Четырнадцатое марта

 

 

 

593

 

Никогда Саня и не знал, что у подполковника Бойе есть сын, лейтенант Балтийского флота. А сейчас узнал от полковникова денщика, да сразу: что лейтенанта этого застрелили матросы в первые дни мятежа в Гельсингфорсе, но сперва и неизвестно было, а потом — узналось. И оттого-то подполковник уехал — искать тело.

Как чуяло его сердце! — то-то он был такой сотрясённый.

Вот уже не первой зримой потерей касалась их маленькой батареи далекая петербургская революция.

Сегодня не было офицерских занятий с противоштурмовым орудием, и Саня пошёл на наблюдательный — передний, к Торчицким высоткам, а боковой они уже сняли по теперешнему покою. Пошёл в шинели, не в бурке, полегче. Сперва, как обычно, Дряговцом, потом полем. День был светлый, но в сплошных облаках.

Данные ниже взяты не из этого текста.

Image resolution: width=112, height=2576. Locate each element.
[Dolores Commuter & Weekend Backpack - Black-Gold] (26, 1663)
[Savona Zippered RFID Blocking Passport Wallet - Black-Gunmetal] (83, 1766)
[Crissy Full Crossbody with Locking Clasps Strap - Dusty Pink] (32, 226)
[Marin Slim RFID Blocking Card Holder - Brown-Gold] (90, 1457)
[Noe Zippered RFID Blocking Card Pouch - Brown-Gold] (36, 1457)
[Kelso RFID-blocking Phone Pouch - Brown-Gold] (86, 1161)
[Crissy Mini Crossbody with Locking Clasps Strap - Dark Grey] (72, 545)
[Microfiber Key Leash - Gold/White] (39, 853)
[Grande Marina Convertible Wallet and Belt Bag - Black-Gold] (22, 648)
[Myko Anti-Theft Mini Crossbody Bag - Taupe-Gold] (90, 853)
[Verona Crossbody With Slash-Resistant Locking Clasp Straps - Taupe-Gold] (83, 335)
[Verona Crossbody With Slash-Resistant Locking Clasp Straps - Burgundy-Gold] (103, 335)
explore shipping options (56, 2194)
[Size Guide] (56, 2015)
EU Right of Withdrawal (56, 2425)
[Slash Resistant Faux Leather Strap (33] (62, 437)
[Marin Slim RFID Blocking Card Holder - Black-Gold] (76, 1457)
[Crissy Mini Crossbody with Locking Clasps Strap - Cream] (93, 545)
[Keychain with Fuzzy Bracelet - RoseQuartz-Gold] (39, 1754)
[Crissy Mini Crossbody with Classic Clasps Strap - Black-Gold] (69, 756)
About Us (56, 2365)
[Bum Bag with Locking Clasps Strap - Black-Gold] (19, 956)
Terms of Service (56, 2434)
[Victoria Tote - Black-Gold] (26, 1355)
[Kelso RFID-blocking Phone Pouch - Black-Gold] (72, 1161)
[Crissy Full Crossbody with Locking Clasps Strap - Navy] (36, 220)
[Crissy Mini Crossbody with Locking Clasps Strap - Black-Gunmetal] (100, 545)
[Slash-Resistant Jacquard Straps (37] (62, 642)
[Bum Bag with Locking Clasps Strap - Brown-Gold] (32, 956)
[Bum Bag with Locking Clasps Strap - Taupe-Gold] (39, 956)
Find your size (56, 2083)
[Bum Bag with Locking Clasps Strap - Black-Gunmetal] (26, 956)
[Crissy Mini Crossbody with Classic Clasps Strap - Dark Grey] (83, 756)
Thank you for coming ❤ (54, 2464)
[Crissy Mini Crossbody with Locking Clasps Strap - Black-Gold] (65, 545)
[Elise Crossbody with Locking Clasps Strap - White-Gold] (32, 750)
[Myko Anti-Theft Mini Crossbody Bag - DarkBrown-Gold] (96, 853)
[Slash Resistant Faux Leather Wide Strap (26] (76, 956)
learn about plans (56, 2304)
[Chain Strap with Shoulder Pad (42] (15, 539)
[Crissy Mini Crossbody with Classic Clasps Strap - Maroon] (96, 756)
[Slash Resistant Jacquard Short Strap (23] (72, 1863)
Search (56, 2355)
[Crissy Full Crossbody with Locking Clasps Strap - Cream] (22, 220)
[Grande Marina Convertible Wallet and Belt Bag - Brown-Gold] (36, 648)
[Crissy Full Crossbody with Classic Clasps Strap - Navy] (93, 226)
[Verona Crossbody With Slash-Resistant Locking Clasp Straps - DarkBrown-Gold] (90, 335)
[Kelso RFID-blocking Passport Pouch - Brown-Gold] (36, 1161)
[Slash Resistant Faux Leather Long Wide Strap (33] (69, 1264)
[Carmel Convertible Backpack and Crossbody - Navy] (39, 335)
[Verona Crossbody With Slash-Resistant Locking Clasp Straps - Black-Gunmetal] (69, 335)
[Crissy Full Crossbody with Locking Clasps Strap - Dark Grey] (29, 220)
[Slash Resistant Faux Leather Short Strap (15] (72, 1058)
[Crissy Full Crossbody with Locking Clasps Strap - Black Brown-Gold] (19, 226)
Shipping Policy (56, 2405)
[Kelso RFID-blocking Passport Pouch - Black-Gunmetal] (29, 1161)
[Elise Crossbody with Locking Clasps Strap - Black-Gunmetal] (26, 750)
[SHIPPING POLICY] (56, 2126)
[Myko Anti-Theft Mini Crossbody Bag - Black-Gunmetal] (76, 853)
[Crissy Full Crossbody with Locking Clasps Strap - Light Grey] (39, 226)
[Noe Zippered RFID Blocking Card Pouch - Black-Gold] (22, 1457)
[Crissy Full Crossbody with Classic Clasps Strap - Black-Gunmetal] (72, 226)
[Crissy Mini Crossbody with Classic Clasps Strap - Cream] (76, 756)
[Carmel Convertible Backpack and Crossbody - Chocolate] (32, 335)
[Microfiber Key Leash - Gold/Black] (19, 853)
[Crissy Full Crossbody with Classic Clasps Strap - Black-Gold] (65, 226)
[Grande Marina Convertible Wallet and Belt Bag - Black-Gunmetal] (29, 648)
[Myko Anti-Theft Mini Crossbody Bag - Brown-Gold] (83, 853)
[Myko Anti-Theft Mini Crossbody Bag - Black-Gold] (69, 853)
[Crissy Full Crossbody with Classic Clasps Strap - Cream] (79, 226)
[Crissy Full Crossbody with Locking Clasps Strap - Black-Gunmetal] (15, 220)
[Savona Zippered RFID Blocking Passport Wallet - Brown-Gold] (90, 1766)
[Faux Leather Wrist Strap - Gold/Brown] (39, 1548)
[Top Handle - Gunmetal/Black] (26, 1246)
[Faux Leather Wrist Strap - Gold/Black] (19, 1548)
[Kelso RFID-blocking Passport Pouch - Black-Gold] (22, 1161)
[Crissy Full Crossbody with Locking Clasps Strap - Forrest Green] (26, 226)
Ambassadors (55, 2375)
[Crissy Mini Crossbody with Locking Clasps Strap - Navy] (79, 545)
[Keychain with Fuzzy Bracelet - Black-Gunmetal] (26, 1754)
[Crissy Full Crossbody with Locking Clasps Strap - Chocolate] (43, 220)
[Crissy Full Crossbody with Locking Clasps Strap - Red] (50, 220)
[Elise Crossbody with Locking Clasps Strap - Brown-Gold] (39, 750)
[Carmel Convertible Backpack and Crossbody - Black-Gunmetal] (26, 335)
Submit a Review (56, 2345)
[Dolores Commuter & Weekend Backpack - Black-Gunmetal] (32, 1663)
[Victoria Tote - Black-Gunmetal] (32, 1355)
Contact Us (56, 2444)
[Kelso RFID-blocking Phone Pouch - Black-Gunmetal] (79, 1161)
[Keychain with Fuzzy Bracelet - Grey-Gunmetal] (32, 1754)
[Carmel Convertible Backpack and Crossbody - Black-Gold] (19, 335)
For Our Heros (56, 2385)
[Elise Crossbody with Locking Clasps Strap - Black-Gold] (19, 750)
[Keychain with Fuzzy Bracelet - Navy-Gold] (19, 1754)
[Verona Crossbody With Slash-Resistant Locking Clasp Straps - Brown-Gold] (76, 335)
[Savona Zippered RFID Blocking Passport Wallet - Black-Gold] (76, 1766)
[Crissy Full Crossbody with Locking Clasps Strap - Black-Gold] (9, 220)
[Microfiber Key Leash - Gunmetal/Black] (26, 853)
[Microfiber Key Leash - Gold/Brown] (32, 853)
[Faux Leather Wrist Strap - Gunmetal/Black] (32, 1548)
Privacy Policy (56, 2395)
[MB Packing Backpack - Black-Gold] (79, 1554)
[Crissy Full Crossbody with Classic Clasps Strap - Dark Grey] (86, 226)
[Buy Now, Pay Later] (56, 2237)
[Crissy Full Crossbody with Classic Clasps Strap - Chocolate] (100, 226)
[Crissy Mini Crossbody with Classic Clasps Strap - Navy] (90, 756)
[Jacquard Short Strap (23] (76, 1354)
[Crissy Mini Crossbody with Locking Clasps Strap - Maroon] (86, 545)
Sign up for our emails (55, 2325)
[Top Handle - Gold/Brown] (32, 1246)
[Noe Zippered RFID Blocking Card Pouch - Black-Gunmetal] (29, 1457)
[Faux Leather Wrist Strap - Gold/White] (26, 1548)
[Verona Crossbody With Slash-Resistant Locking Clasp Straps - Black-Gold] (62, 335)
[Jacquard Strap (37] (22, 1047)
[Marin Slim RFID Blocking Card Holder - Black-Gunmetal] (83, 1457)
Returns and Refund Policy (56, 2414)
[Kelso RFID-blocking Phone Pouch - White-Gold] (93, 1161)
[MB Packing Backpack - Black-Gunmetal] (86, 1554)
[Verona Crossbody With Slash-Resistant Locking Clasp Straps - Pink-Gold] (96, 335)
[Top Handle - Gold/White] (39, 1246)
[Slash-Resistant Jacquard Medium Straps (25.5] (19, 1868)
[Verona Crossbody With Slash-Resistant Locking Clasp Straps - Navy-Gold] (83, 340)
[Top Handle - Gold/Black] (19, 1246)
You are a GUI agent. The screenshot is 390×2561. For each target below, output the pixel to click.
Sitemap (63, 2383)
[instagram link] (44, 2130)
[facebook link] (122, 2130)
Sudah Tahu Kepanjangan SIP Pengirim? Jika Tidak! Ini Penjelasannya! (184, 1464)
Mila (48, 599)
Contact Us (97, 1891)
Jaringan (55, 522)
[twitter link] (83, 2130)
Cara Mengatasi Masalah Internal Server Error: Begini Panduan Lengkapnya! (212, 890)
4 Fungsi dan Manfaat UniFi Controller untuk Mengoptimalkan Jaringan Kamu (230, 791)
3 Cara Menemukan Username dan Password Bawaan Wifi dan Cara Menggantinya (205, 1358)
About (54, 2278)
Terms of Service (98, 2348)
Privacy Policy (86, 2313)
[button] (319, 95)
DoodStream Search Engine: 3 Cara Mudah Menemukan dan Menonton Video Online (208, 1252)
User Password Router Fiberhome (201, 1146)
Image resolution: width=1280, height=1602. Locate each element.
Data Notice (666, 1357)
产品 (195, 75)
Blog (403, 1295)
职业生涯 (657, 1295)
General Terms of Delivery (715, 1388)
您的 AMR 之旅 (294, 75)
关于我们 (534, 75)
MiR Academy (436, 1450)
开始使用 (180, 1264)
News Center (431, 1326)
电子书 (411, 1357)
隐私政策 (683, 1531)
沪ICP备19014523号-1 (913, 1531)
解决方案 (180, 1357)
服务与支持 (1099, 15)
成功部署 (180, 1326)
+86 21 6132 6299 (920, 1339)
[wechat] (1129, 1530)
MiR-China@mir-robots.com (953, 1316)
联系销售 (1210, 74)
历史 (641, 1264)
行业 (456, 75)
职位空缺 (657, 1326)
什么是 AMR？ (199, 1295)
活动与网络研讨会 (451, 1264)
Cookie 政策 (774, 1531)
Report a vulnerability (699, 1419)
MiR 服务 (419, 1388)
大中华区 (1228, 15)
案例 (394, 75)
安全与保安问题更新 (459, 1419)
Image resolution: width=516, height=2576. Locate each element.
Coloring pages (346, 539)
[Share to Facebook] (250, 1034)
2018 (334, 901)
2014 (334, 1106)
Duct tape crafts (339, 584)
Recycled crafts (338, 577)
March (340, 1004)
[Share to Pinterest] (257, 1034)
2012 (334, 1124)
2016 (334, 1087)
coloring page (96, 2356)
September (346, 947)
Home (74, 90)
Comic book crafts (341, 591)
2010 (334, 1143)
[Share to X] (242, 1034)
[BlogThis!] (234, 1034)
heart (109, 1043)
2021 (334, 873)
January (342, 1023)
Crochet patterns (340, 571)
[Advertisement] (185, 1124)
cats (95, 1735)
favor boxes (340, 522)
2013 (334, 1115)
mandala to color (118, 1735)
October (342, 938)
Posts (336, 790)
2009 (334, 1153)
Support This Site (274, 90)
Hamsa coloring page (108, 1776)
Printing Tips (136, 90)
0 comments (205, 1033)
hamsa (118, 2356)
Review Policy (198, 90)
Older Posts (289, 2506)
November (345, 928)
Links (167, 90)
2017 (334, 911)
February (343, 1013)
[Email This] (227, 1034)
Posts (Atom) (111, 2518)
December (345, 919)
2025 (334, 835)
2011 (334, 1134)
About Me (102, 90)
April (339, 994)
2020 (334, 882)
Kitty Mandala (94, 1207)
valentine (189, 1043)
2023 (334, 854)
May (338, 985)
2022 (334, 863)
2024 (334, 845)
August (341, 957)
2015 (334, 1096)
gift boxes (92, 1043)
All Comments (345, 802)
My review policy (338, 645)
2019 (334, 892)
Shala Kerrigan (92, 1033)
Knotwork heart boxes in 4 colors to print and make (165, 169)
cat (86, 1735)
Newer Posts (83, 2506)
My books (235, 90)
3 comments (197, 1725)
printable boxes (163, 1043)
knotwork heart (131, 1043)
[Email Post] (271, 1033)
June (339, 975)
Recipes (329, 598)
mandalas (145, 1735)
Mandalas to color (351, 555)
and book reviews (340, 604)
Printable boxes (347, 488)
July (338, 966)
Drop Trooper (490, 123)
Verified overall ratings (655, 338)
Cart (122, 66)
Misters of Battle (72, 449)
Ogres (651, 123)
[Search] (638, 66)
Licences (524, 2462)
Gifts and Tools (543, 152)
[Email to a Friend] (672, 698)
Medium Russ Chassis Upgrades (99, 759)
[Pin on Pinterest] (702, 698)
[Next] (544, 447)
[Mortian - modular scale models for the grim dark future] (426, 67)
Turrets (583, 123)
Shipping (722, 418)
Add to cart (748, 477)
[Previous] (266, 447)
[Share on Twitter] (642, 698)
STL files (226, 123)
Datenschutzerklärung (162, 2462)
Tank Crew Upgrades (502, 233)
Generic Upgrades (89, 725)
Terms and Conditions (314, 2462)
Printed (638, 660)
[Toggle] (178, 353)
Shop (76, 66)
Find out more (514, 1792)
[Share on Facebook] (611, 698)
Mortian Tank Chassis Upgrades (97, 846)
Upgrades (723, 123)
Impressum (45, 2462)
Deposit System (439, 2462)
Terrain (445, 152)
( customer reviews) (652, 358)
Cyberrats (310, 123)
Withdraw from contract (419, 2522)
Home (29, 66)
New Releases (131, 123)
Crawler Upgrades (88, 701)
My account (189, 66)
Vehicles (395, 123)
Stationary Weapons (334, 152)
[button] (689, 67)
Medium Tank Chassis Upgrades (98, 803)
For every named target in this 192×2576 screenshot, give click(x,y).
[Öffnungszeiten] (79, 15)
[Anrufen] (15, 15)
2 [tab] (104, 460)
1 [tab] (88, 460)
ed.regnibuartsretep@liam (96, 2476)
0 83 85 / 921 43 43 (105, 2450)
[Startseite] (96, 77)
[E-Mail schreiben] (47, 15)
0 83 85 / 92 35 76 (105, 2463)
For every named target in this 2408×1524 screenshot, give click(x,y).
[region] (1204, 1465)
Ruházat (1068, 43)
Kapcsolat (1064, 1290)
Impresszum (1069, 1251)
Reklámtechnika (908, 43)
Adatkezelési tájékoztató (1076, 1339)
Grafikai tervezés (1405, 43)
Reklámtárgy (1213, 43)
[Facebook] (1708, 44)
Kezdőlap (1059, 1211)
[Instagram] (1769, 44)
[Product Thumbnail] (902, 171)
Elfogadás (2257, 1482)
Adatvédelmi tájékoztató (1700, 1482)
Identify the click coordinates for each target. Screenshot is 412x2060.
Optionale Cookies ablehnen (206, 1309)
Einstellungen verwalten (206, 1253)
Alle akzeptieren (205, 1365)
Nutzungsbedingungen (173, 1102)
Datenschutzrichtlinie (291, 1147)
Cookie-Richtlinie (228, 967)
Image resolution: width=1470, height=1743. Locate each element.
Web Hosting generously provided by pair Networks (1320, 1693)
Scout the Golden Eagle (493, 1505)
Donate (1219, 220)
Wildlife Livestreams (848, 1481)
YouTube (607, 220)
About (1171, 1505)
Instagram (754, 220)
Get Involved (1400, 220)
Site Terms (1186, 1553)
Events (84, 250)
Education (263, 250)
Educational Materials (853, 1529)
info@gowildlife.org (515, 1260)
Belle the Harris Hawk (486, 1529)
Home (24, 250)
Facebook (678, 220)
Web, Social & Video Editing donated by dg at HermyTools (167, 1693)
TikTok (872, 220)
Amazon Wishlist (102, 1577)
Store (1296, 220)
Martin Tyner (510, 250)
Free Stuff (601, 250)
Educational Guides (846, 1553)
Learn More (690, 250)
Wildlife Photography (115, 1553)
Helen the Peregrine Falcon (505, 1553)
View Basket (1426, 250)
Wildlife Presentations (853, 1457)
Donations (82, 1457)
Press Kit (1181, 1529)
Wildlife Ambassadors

Сколько раз он этой дорогой ходил, как домашней изродной тропой, и гадал: каково придётся с этим местом расстаться? Три пути он видел: или убьют-ранят, или вперёд пойдём, или не дай Бог ещё отступим. Ну, и четвёртый путь — бригаду перебросят. А вот наступил неизведанный пятый: как будто и на том месте, а всё уже не то.

Вот и ход сообщения. Чуть отпала опасность — и стал казаться едва ли не игрой. Часть пути прошёл поверху, потом соскочил, в слякотцу.

В блиндаже оказался один Дубровин: телефониста отослав или отпустив, себе навесил верёвочную петлю на голову, трубку к уху, и сидел на чурбаке, а не без дела: читал, и в который раз, затрёпанные «Правила стрельбы». Такого же, как Саня, крестьянского происхождения, и способный, а вот не получил образования и незаслуженно низко был поставлен.

Дубровин лишь чуть приподнялся от чурбака — неизбежным движением, обоим понятным и обоим лишним.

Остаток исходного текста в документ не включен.